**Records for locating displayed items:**
* * *

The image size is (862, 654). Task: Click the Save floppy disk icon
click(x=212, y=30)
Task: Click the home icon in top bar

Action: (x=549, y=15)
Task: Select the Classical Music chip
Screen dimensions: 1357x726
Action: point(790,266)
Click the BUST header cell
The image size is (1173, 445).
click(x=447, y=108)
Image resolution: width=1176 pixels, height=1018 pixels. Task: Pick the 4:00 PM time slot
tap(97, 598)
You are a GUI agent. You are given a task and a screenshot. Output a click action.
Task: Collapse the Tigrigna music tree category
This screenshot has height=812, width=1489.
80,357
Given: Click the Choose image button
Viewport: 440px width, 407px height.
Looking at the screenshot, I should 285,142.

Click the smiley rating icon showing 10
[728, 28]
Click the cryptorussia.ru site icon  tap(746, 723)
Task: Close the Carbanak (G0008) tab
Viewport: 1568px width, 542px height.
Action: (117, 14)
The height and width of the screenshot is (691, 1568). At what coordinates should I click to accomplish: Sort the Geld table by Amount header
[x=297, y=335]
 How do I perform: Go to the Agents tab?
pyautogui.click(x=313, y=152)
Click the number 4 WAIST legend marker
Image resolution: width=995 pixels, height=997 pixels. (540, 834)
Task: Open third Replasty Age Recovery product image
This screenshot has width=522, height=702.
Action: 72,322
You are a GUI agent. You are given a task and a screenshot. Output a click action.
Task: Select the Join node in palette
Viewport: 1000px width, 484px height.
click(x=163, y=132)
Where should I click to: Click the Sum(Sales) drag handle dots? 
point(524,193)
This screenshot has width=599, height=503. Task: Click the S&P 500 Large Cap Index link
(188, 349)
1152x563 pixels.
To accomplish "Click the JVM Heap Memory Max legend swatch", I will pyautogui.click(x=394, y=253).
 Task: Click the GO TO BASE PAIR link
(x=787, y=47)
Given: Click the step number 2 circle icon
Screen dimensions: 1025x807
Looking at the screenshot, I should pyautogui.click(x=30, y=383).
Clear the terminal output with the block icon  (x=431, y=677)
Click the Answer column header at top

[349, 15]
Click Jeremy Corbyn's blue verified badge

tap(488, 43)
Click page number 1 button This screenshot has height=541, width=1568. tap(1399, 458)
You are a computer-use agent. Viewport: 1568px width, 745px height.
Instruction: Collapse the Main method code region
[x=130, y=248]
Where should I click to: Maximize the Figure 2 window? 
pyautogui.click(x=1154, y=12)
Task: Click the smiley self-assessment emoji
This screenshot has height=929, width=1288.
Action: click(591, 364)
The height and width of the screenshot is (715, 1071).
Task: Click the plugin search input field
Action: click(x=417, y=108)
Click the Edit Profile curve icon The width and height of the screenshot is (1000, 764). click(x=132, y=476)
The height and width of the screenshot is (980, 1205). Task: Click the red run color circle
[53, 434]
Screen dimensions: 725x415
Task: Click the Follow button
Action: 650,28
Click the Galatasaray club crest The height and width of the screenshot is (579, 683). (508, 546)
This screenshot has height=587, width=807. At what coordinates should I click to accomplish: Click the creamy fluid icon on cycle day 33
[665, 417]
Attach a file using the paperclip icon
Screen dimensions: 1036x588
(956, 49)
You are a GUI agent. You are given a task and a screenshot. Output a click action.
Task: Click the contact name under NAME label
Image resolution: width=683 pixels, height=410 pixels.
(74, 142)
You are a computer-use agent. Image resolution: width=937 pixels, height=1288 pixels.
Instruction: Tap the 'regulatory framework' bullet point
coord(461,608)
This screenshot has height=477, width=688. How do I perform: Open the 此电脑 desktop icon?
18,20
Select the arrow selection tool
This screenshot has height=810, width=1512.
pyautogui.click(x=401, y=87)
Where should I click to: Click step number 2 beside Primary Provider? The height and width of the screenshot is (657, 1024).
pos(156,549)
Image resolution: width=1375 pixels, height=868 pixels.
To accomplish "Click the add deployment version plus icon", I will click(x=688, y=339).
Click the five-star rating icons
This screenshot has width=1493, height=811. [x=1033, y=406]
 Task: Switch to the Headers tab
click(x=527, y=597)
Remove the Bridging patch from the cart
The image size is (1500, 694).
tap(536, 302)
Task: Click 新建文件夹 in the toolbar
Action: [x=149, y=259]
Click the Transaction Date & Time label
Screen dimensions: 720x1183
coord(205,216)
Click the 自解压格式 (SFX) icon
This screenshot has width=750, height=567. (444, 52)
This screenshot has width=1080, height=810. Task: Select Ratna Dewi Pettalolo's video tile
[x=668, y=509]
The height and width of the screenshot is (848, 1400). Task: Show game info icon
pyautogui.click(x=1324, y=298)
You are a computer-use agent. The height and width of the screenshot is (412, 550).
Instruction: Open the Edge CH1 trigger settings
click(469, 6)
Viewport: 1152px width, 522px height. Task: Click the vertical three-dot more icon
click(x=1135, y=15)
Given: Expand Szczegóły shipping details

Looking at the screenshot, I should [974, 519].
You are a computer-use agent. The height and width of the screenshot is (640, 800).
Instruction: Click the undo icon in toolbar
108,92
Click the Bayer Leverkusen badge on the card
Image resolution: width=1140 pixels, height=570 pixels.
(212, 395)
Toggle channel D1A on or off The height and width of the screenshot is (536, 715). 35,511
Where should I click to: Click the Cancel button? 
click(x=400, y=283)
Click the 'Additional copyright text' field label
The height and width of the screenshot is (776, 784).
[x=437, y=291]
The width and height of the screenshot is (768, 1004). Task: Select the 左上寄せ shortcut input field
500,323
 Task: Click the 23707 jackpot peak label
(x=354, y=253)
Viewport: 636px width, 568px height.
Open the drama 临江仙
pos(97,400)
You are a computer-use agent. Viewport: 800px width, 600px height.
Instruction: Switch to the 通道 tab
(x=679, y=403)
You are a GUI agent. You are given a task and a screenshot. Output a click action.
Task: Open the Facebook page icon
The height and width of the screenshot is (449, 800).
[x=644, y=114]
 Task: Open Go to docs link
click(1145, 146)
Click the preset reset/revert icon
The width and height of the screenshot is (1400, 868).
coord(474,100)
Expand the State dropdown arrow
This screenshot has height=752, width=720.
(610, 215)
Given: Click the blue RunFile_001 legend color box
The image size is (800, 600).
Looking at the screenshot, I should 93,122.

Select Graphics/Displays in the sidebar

* * *

Edit the data above so that every instance of "Viewport" reads "Display area". Leave all other text unchanged.

**FINAL RESULT:**
The image size is (862, 654). Task: Click the Save floppy disk icon
click(x=212, y=30)
Task: Click the home icon in top bar

Action: (x=549, y=15)
Task: Select the Classical Music chip
Screen dimensions: 1357x726
Action: point(790,266)
Click the BUST header cell
The image size is (1173, 445).
click(x=447, y=108)
Image resolution: width=1176 pixels, height=1018 pixels. Task: Pick the 4:00 PM time slot
tap(97, 598)
You are a GUI agent. You are given a task and a screenshot. Output a click action.
Task: Collapse the Tigrigna music tree category
This screenshot has height=812, width=1489.
80,357
Given: Click the Choose image button
Display area: 440px width, 407px height.
Looking at the screenshot, I should 285,142.

Click the smiley rating icon showing 10
[728, 28]
Click the cryptorussia.ru site icon  tap(746, 723)
Task: Close the Carbanak (G0008) tab
Display area: 1568px width, 542px height.
Action: (117, 14)
The height and width of the screenshot is (691, 1568). At what coordinates should I click to accomplish: Sort the Geld table by Amount header
[x=297, y=335]
 How do I perform: Go to the Agents tab?
pyautogui.click(x=313, y=152)
Click the number 4 WAIST legend marker
Image resolution: width=995 pixels, height=997 pixels. (540, 834)
Task: Open third Replasty Age Recovery product image
This screenshot has width=522, height=702.
Action: 72,322
You are a GUI agent. You are given a task and a screenshot. Output a click action.
Task: Select the Join node in palette
Display area: 1000px width, 484px height.
click(x=163, y=132)
Where should I click to: Click the Sum(Sales) drag handle dots? 
point(524,193)
This screenshot has width=599, height=503. Task: Click the S&P 500 Large Cap Index link
(188, 349)
1152x563 pixels.
To accomplish "Click the JVM Heap Memory Max legend swatch", I will pyautogui.click(x=394, y=253).
 Task: Click the GO TO BASE PAIR link
(x=787, y=47)
Given: Click the step number 2 circle icon
Screen dimensions: 1025x807
Looking at the screenshot, I should pyautogui.click(x=30, y=383).
Clear the terminal output with the block icon  (x=431, y=677)
Click the Answer column header at top

[349, 15]
Click Jeremy Corbyn's blue verified badge

tap(488, 43)
Click page number 1 button This screenshot has height=541, width=1568. tap(1399, 458)
You are a computer-use agent. Display area: 1568px width, 745px height.
Instruction: Collapse the Main method code region
[x=130, y=248]
Where should I click to: Maximize the Figure 2 window? 
pyautogui.click(x=1154, y=12)
Task: Click the smiley self-assessment emoji
This screenshot has height=929, width=1288.
Action: click(591, 364)
The height and width of the screenshot is (715, 1071).
Task: Click the plugin search input field
Action: click(x=417, y=108)
Click the Edit Profile curve icon The width and height of the screenshot is (1000, 764). click(x=132, y=476)
The height and width of the screenshot is (980, 1205). Task: Click the red run color circle
[53, 434]
Screen dimensions: 725x415
Task: Click the Follow button
Action: 650,28
Click the Galatasaray club crest The height and width of the screenshot is (579, 683). (508, 546)
This screenshot has height=587, width=807. At what coordinates should I click to accomplish: Click the creamy fluid icon on cycle day 33
[665, 417]
Attach a file using the paperclip icon
Screen dimensions: 1036x588
(956, 49)
You are a GUI agent. You are given a task and a screenshot. Output a click action.
Task: Click the contact name under NAME label
Image resolution: width=683 pixels, height=410 pixels.
(74, 142)
You are a computer-use agent. Image resolution: width=937 pixels, height=1288 pixels.
Instruction: Tap the 'regulatory framework' bullet point
coord(461,608)
This screenshot has height=477, width=688. How do I perform: Open the 此电脑 desktop icon?
18,20
Select the arrow selection tool
This screenshot has height=810, width=1512.
pyautogui.click(x=401, y=87)
Where should I click to: Click step number 2 beside Primary Provider? The height and width of the screenshot is (657, 1024).
pos(156,549)
Image resolution: width=1375 pixels, height=868 pixels.
To accomplish "Click the add deployment version plus icon", I will click(x=688, y=339).
Click the five-star rating icons
This screenshot has width=1493, height=811. [x=1033, y=406]
 Task: Switch to the Headers tab
click(x=527, y=597)
Remove the Bridging patch from the cart
The image size is (1500, 694).
tap(536, 302)
Task: Click 新建文件夹 in the toolbar
Action: [x=149, y=259]
Click the Transaction Date & Time label
Screen dimensions: 720x1183
coord(205,216)
Click the 自解压格式 (SFX) icon
This screenshot has width=750, height=567. (444, 52)
This screenshot has width=1080, height=810. Task: Select Ratna Dewi Pettalolo's video tile
[x=668, y=509]
The height and width of the screenshot is (848, 1400). Task: Show game info icon
pyautogui.click(x=1324, y=298)
You are a computer-use agent. The height and width of the screenshot is (412, 550).
Instruction: Open the Edge CH1 trigger settings
click(469, 6)
Display area: 1152px width, 522px height. Task: Click the vertical three-dot more icon
click(x=1135, y=15)
Given: Expand Szczegóły shipping details

Looking at the screenshot, I should [974, 519].
You are a computer-use agent. The height and width of the screenshot is (640, 800).
Instruction: Click the undo icon in toolbar
108,92
Click the Bayer Leverkusen badge on the card
Image resolution: width=1140 pixels, height=570 pixels.
(212, 395)
Toggle channel D1A on or off The height and width of the screenshot is (536, 715). 35,511
Where should I click to: Click the Cancel button? 
click(x=400, y=283)
Click the 'Additional copyright text' field label
The height and width of the screenshot is (776, 784).
[x=437, y=291]
The width and height of the screenshot is (768, 1004). Task: Select the 左上寄せ shortcut input field
500,323
 Task: Click the 23707 jackpot peak label
(x=354, y=253)
Display area: 636px width, 568px height.
Open the drama 临江仙
pos(97,400)
You are a computer-use agent. Display area: 800px width, 600px height.
Instruction: Switch to the 通道 tab
(x=679, y=403)
You are a GUI agent. You are given a task and a screenshot. Output a click action.
Task: Open the Facebook page icon
The height and width of the screenshot is (449, 800).
[x=644, y=114]
 Task: Open Go to docs link
click(1145, 146)
Click the preset reset/revert icon
The width and height of the screenshot is (1400, 868).
coord(474,100)
Expand the State dropdown arrow
This screenshot has height=752, width=720.
(610, 215)
Given: Click the blue RunFile_001 legend color box
The image size is (800, 600).
Looking at the screenshot, I should 93,122.

Select Graphics/Displays in the sidebar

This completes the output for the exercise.